Work out how many lines in the data hold the string "agent". Reply with only that number.

MATERIAL FOR THIS EXERCISE:
^^^^^^^^

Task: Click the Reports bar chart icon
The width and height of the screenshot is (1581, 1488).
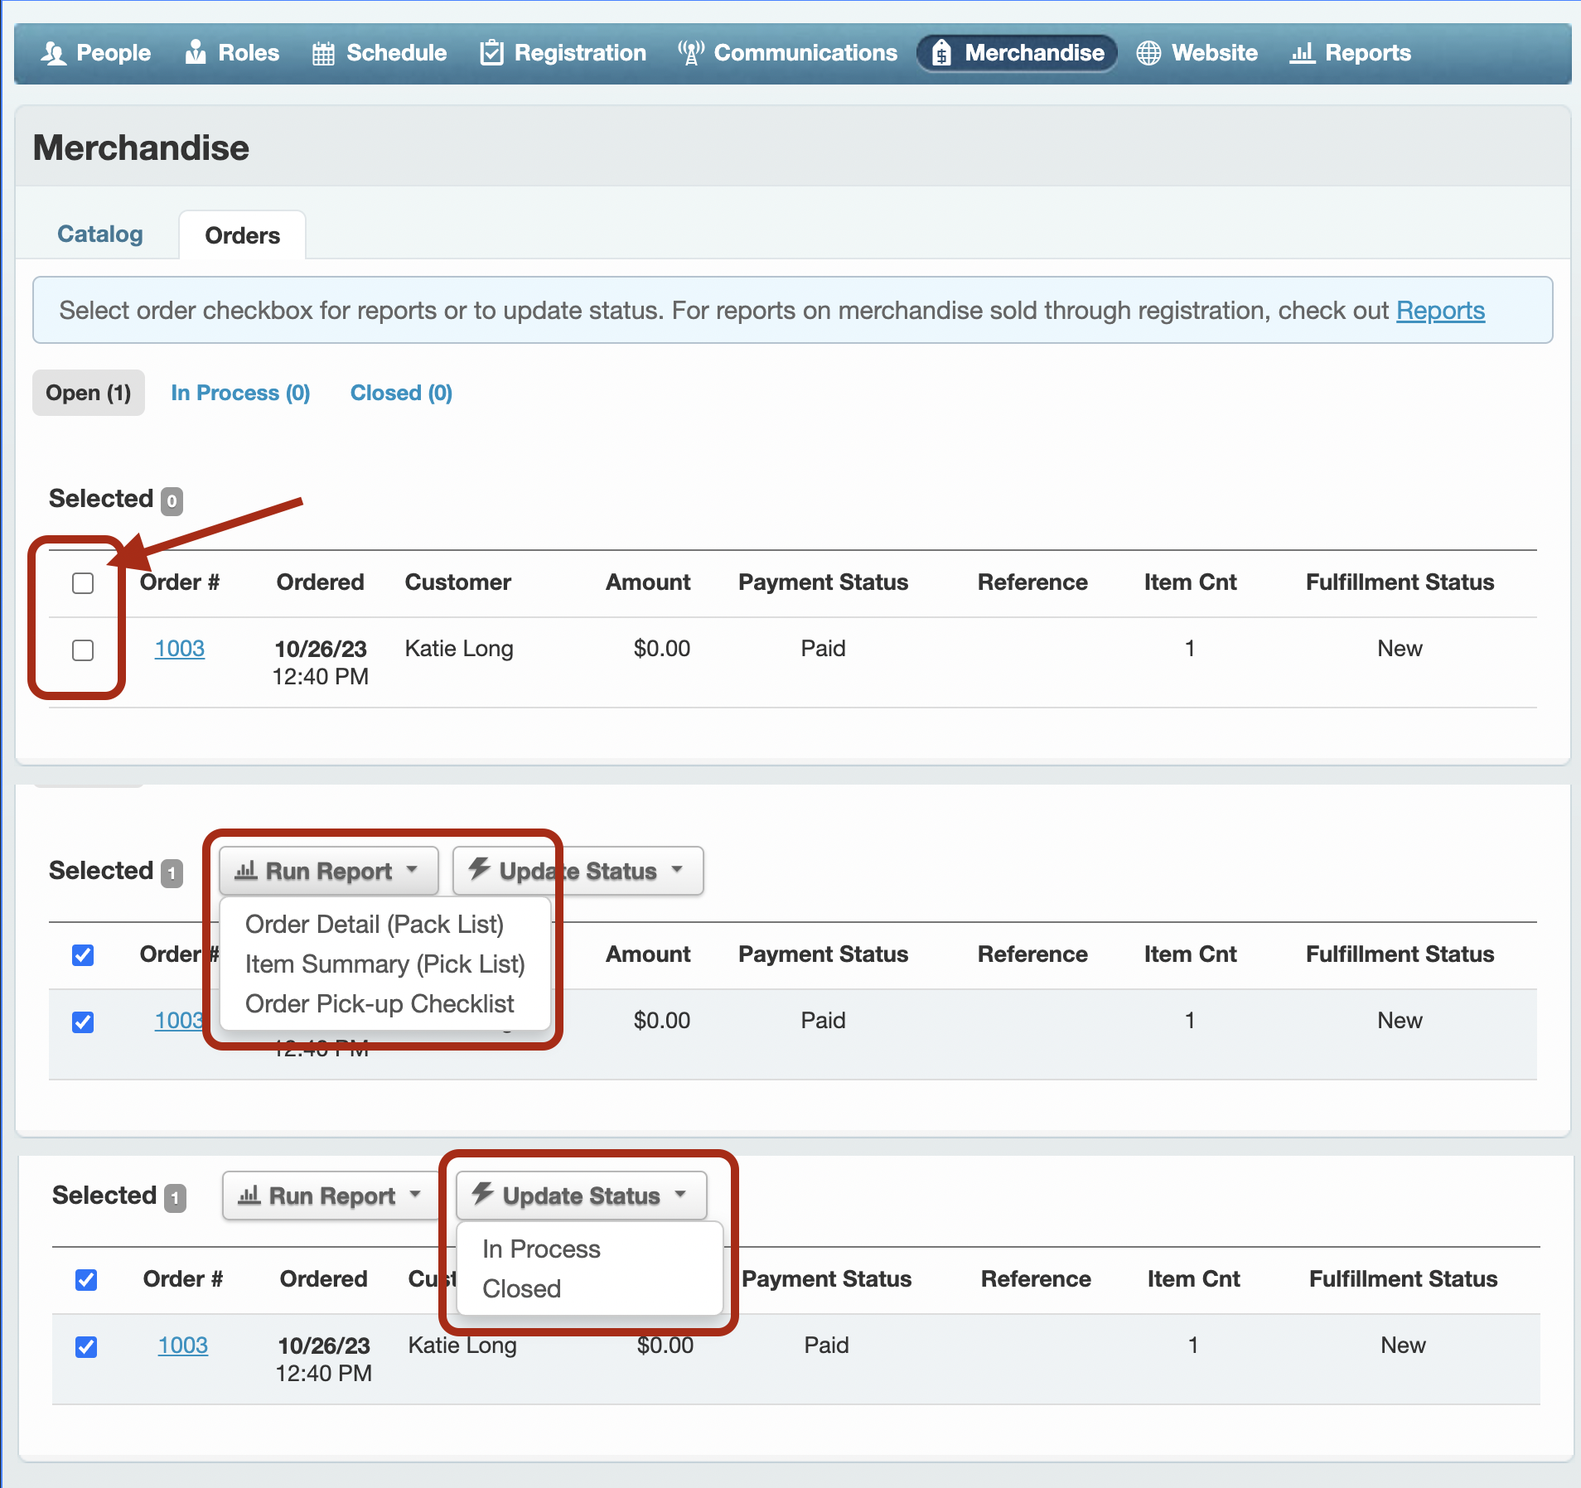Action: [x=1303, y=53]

^^^^^^^^

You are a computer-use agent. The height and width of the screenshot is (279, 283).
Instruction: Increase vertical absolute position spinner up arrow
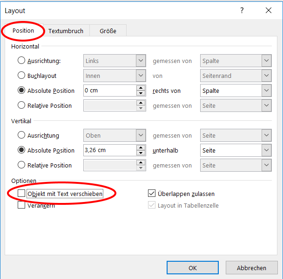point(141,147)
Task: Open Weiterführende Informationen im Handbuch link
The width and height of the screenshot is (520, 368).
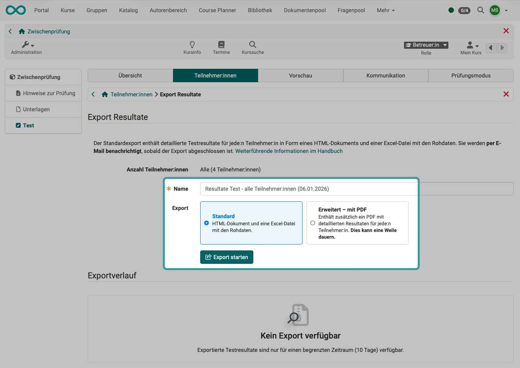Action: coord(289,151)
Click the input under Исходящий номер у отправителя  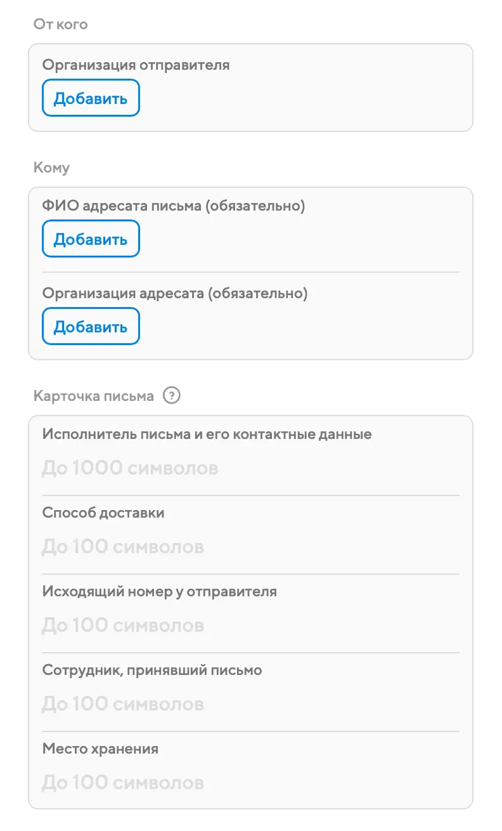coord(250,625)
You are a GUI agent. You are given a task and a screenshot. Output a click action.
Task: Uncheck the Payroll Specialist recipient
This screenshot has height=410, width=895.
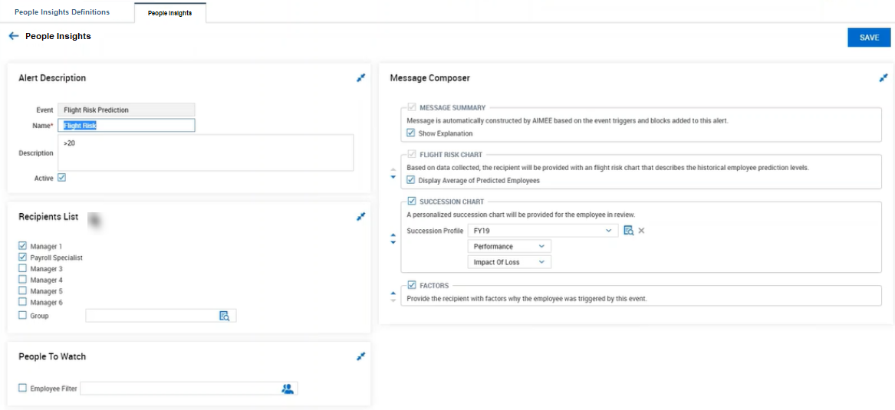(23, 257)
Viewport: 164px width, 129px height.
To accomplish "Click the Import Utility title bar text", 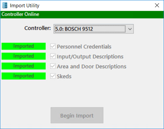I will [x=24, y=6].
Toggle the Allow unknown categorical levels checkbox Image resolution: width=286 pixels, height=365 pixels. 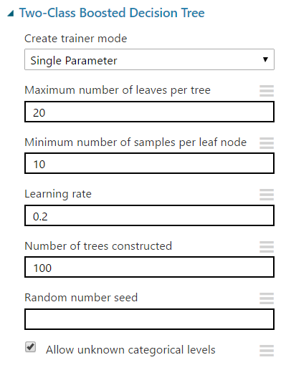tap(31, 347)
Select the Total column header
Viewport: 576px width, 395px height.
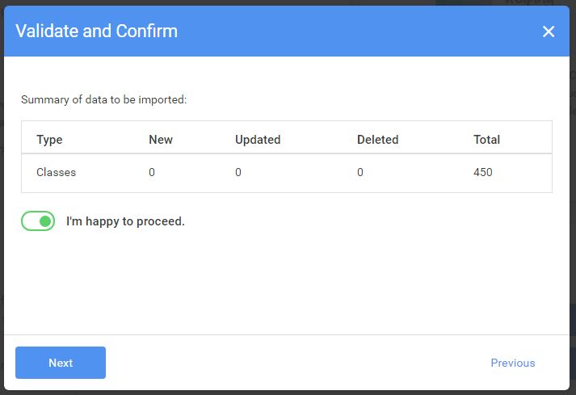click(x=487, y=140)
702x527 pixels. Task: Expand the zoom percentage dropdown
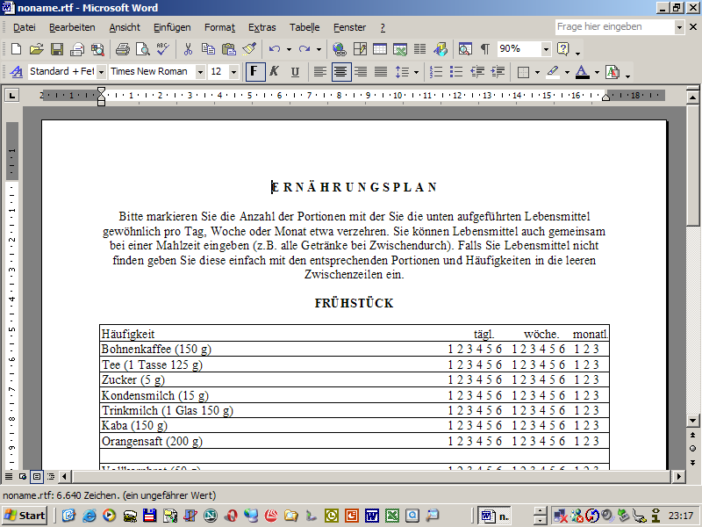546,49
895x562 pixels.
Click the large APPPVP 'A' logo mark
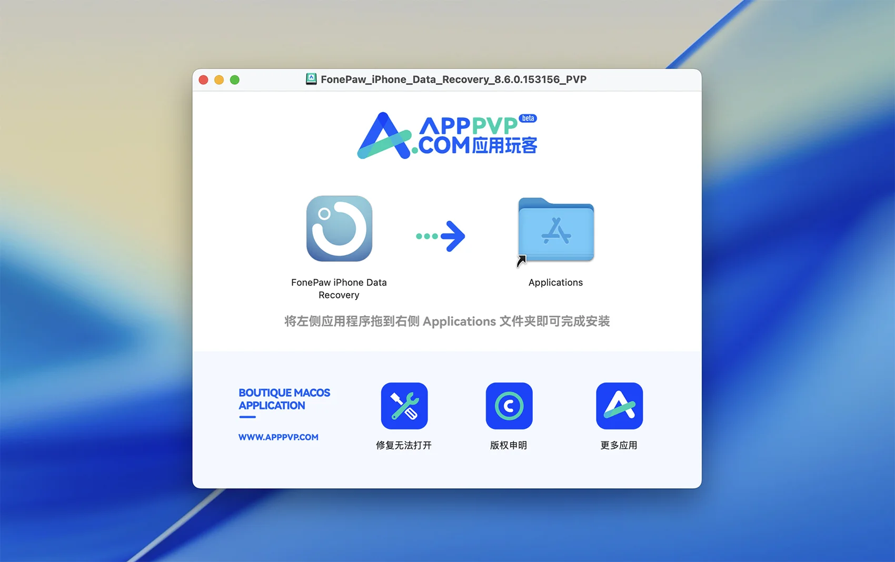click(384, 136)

^^^^^^^^

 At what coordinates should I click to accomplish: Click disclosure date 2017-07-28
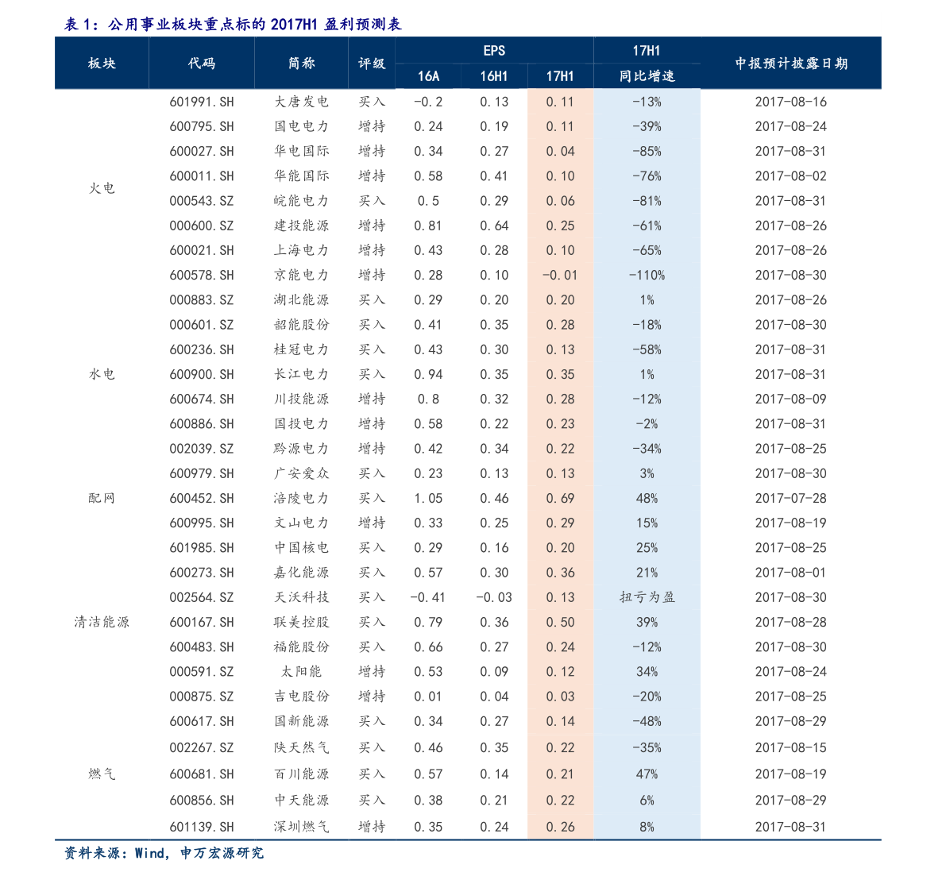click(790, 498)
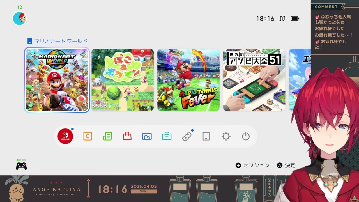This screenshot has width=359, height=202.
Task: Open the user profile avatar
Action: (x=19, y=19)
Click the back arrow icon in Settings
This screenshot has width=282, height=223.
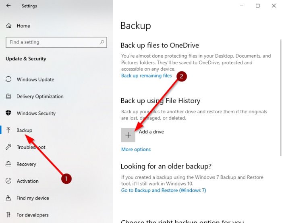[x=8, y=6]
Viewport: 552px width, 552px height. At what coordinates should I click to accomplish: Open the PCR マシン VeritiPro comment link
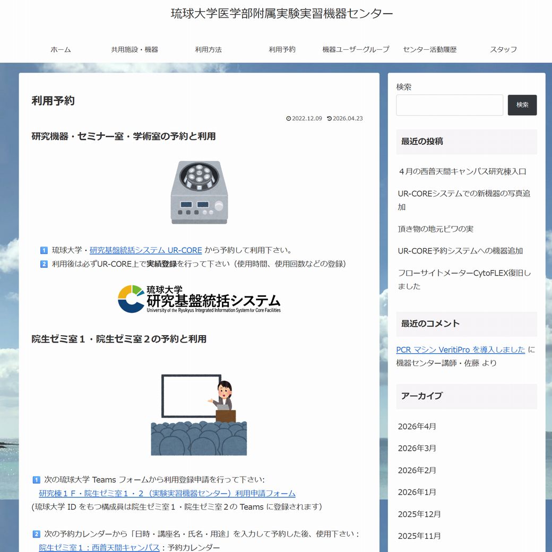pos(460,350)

^^^^^^^^

WRITTEN ANSWER: 2